Caro voli: dopo il Natale, anche la Pasqua "vittima" di un esponenziale aumento dei prezzi. Chiesto aiuto anche all'Università.

Sicilia ancora una volta nella morsa del caro voli, stavolta in vista delle festività pasquali. I prezzi dei biglietti aerei risultano essere, infatti, proibitivi per una famiglia media fuori sede che vorrà far ritorno in patria per poter trascorrere la Pasqua. Giorni fa, sono state annunciate nuove tratte della compagnia aerea a capitale interamente privato Aeroitalia e l’Osservatorio permanente regionale per il trasporto aereo per effettuare controlli contro le speculazioni. Tuttavia, la situazione rimane ancora insostenibile.
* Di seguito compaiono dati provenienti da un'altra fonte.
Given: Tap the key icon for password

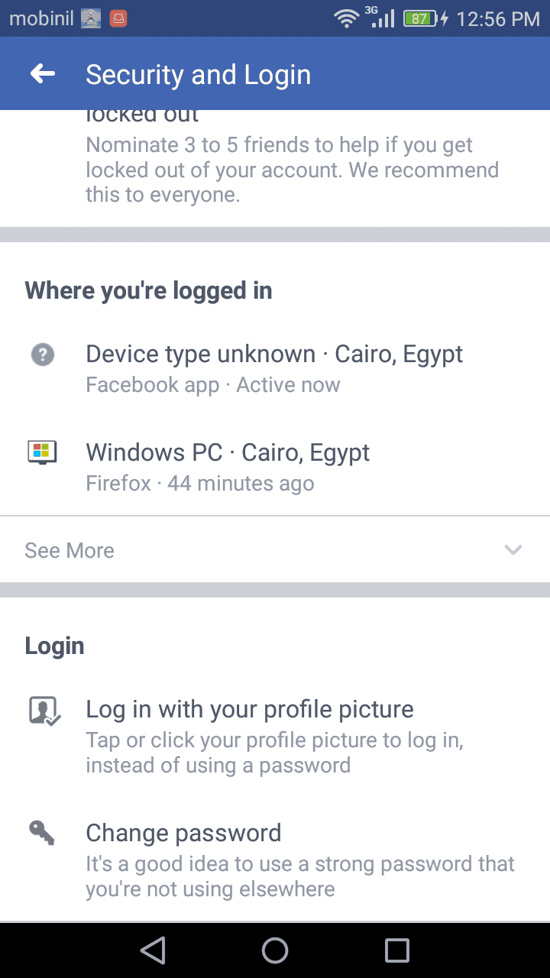Looking at the screenshot, I should (42, 832).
La Regione è alla ricerca di nuove soluzioni da attuare al fine di allentare la morsa e dare un sospiro di sollievo ai fuori sede che dovranno affrontare le spese durante le festività comandate, ed è stato chiesto anche un aiuto all’Università di Palermo per studiare l’andamento dei prezzi e provare a porre un freno all’impennata, come annunciato durante la prima riunione sull’Osservatorio permanente regionale per il trasporto aereo.
Alla riunione svoltasi a Palazzo d’Orléans, presieduta dall’assessore regionale ai Trasporti Alessandro Aricò, presenti i rappresentanti dei sei aeroporti siciliani, di Enac, di Confconsumatori e della facoltà di Statistica dell’università di Palermo, alla quale verrà chiesto un contributo significativo per combattere il caro voli.
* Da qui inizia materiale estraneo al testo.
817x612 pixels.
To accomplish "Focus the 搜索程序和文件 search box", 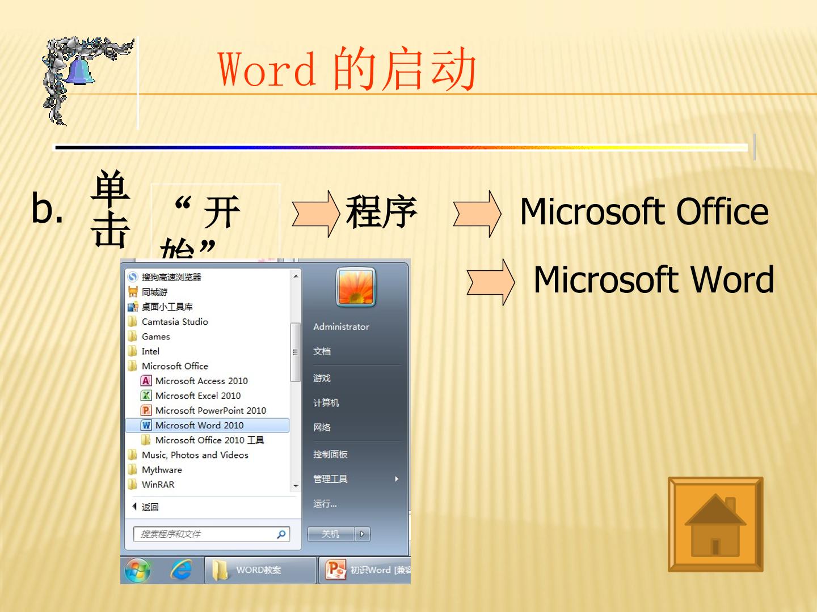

“Oggi abbiamo posto le basi affinché gli aeroporti siciliani comincino a interagire — ha dichiarato Alessandro Aricò, riferendosi all’osservatorio — costituendo una rete aeroportuale. Vogliamo inaugurare una strategia che aiuti a fare sistema, a migliorare i servizi e porsi nei confronti delle compagnie con una visione unitaria. Abbiamo avuto, inoltre, la possibilità di interloquire con i rappresentanti dei sei aeroporti siciliani, con l’Enac e con chi rappresenta i consumatori per mettere a fuoco in maniera più nitida i contorni della questione del caro voli. L’università di Palermo ci aiuterà ad assemblare e a interpretare i dati statistici sui biglietti aerei. Abbiamo l’obbligo di far viaggiare i venti milioni di passeggeri che transitano dai nostri scali a prezzi più ridotti. L’insediamento dell’Osservatorio — conclude Aricò — è un altro passo che il governo fa dopo l’esposto del all’Antitrust e l’arrivo di un terzo vettore che collegherà la Sicilia col continente”.